The words of that first hymn were written in 1902. We sang that hymn as Canadians and as Christians in churches across the country for decades. From comfortable pews where we simply accepted that it was the will of "the God of our mothers and fathers" to erase indigenousness from Canada, one child at a time.
And no – it wasn't "a different time" and it wasn't "just how things were". There were Canadian leaders and Canadian clergy who loudly protested and spoke against the residential school system from the beginning, calling it an atrocity, bearing witness to the wrongness. Canada, Canadians, the churches, the United Church – we made a choice.
And it was wrong. Did you know that in the 1930s when Prime Minister Mackenzie King attempted to call out Hitler for the dispossession and disenfranchisement and terrorizing of German Jews, that Hitler's response was to literally point at the Indian Act, and reserves, and residential schools – and sneer? That's a thing that happened. And it was reported on the front page of the newspaper, from Vancouver to Halifax.
The words of our second hymn later, they were written – ironically – in 1986. The year of the first United Church apology to First Nations. Which was rejected, in part, because we just didn't get it. The depth of the damage. The breadth of the impact. The degree to which residential schools are just the tip of a Canada-sized iceberg of continuing and deliberate de-indigenizing by attrition.
What breaks God's heart in the Genesis story is the excuses and the deflection and the rationalizing.

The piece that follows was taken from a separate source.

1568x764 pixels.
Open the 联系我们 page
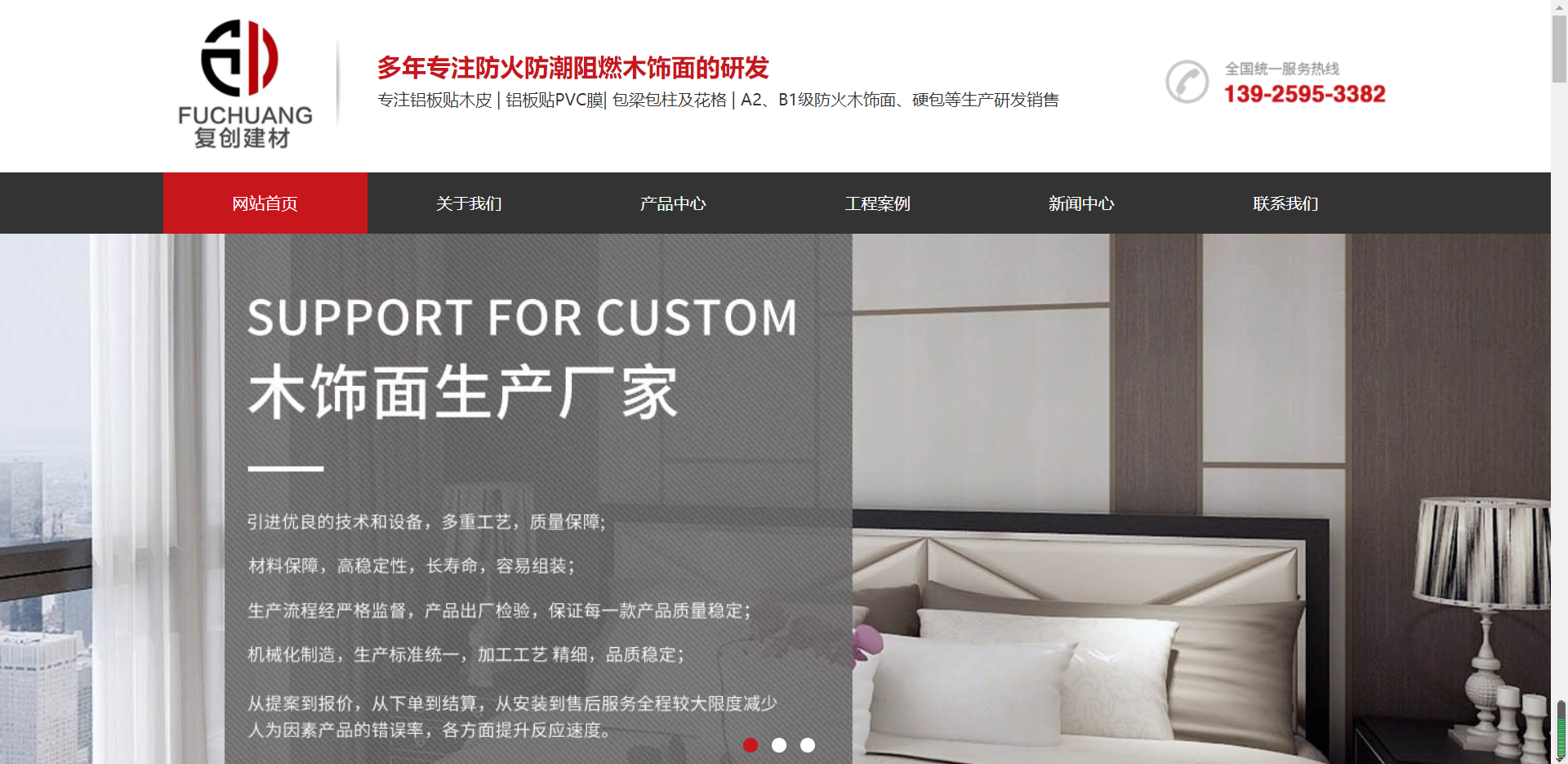[1286, 203]
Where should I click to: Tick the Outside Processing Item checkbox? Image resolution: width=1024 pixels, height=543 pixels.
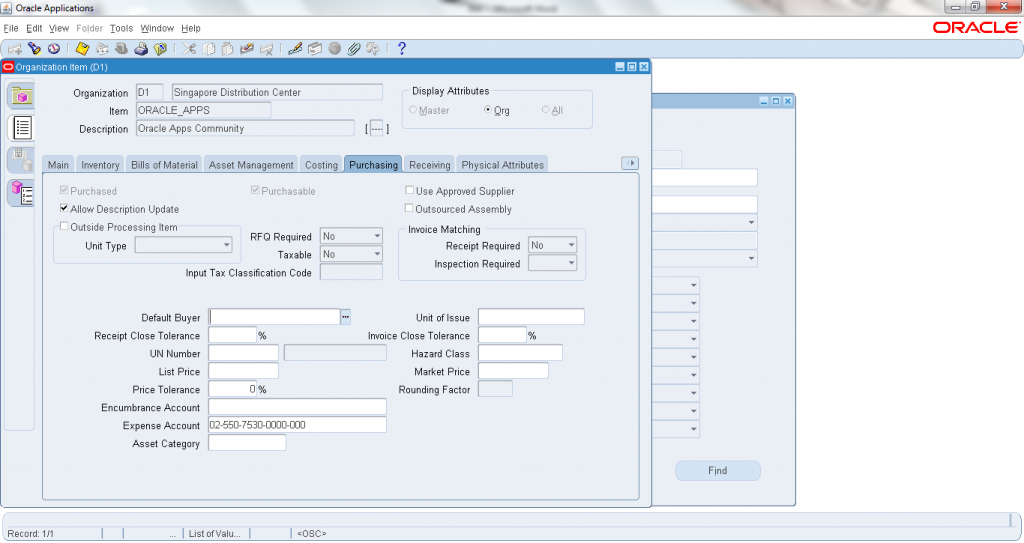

Anything to avoid feeling how guilt feels. Not my fault, nothing to do with me. Anything to avoid owning up – yes, I'm Canadian, I live here, I vote, that flag represents me, that's my parliament. Anything to avoid admitting the need to change.
There's only one gospel. It calls us to love and it calls us to responsibility and it calls us to right relationship and whatever that takes. It calls us, it forces us, to sing those words and sit with those images and feel what we feel. And then make that feeling shape what we do, and the change we demand of ourselves and each other. The God of all our relations being our helper. Amen.